Data extracts section start

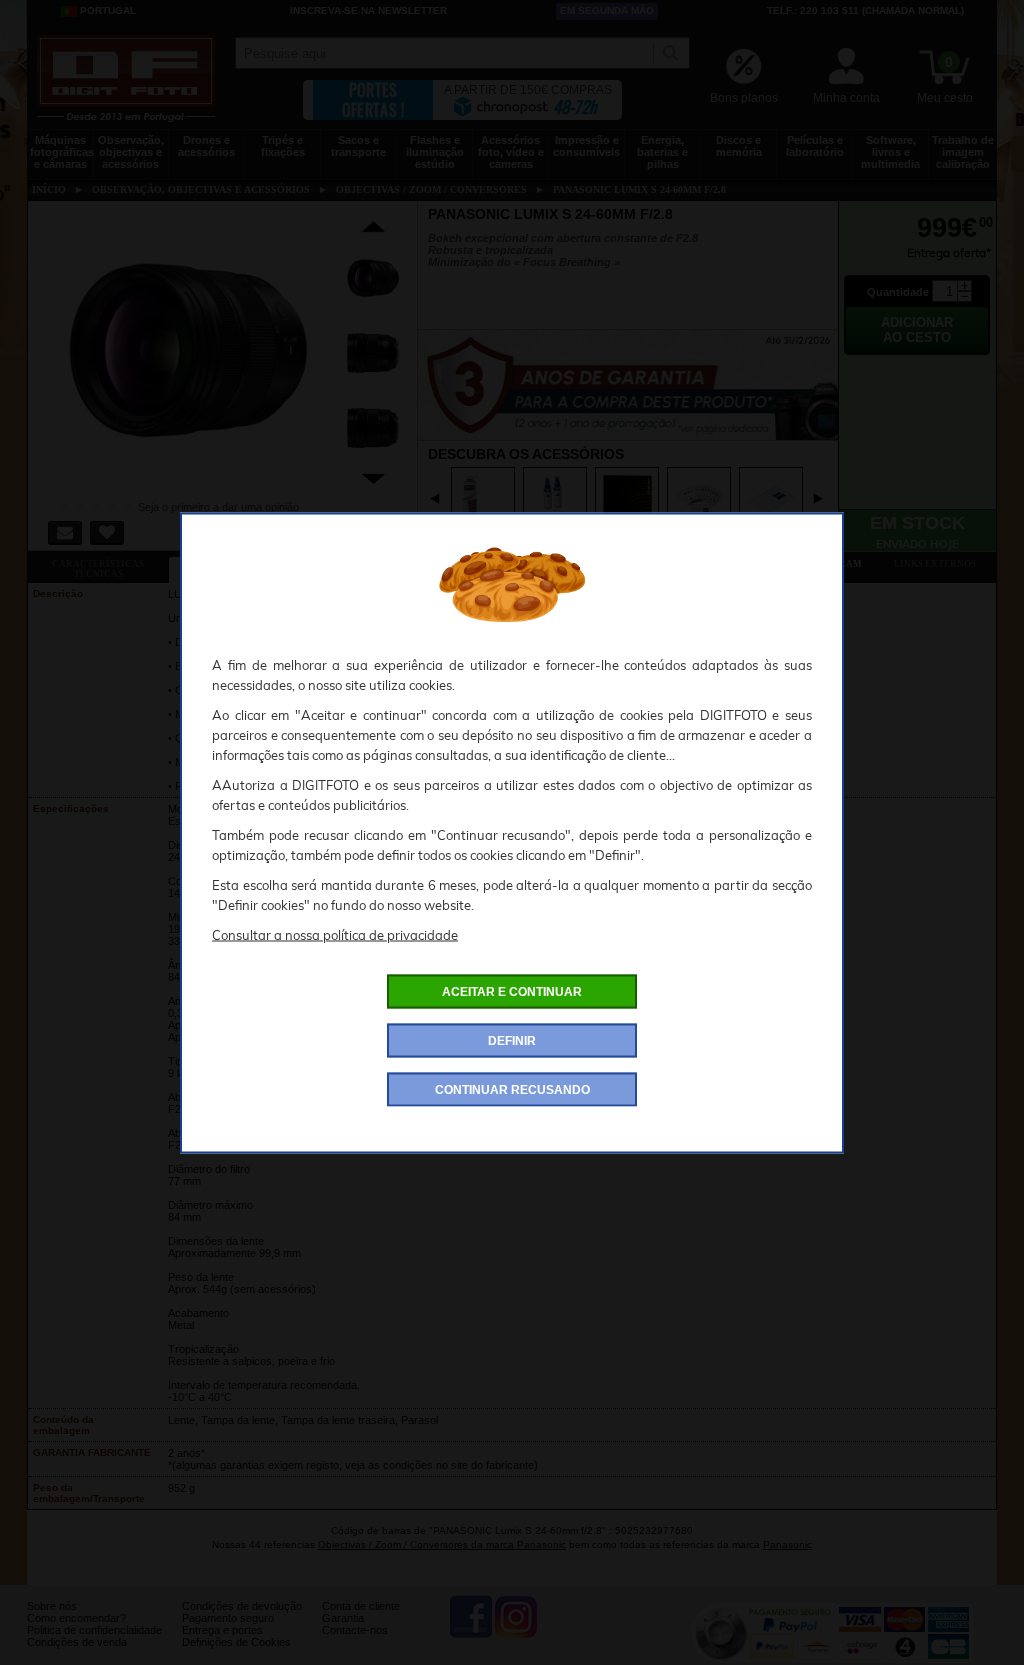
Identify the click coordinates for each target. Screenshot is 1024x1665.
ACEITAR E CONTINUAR (512, 991)
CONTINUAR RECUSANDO (512, 1089)
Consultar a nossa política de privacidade (335, 934)
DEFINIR (512, 1040)
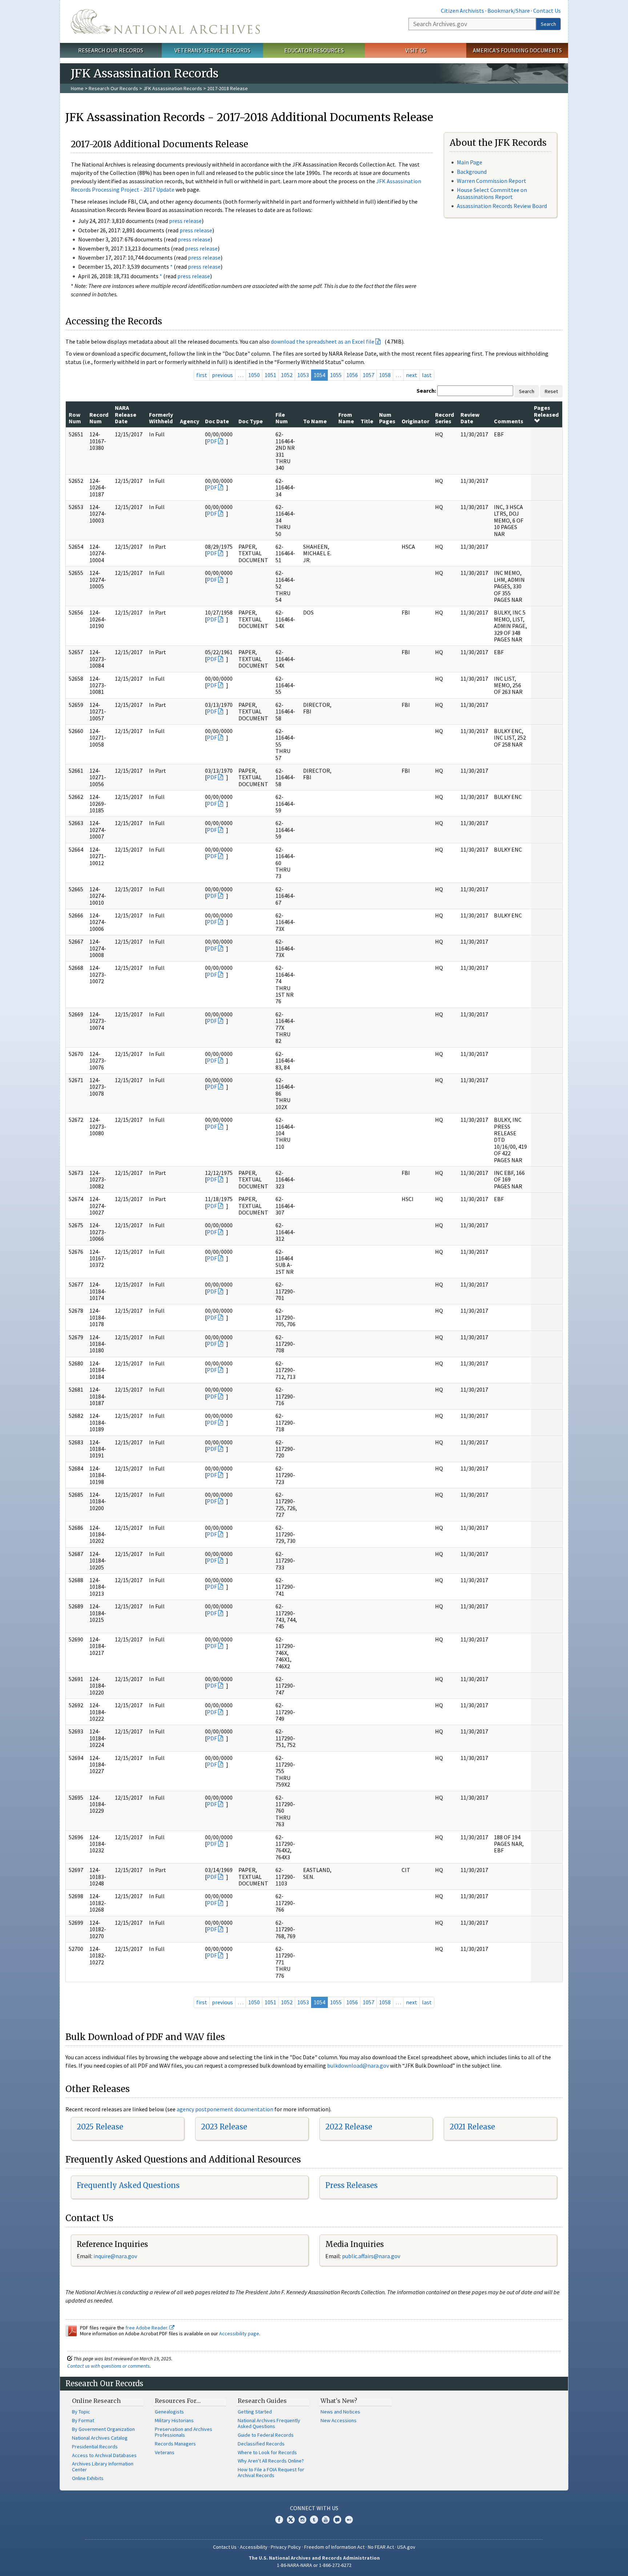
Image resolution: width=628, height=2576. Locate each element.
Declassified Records (261, 2443)
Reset (551, 391)
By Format (83, 2420)
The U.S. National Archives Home (165, 21)
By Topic (81, 2411)
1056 (352, 375)
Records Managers (175, 2443)
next (411, 375)
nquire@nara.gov (116, 2256)
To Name (315, 421)
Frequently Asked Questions (128, 2185)
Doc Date (217, 421)
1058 (385, 375)
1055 (336, 375)
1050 (254, 375)
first (201, 375)
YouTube (325, 2519)
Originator (415, 421)
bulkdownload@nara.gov (358, 2065)
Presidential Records (95, 2446)
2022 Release (348, 2126)
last (427, 375)
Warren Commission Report (491, 180)
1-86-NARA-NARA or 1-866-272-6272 (314, 2565)
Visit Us (415, 50)
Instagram (302, 2519)
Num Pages (387, 418)
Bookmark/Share (508, 10)
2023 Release (224, 2126)
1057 (368, 375)
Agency (189, 421)
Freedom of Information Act (334, 2547)
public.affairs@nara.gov (371, 2256)
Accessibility (253, 2547)
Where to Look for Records (267, 2452)
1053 (303, 375)
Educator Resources (314, 50)
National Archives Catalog (100, 2438)
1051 (270, 375)
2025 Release (100, 2126)
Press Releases (351, 2185)
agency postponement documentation (225, 2109)
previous (222, 375)
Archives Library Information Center (102, 2466)
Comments (508, 421)
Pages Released (546, 411)
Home (77, 88)
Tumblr (314, 2519)
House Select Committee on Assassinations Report (492, 193)
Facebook (279, 2519)
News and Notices (340, 2411)
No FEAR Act (381, 2547)
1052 (287, 375)
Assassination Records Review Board (502, 205)
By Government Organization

Data extracts section end

Once the line containing "By Format (83, 2420)" has been located, transcribe exactly and only every line from the first line of the entries through it, excluding pictures.

Reply »
Identify the click coordinates for each target. Screenshot is 1024x1665.
ACEITAR E CONTINUAR (512, 991)
CONTINUAR RECUSANDO (512, 1089)
Consultar a nossa política de privacidade (335, 934)
DEFINIR (512, 1040)
Image resolution: width=628, height=2576. Locate each element.
Declassified Records (261, 2443)
Reset (551, 391)
By Format (83, 2420)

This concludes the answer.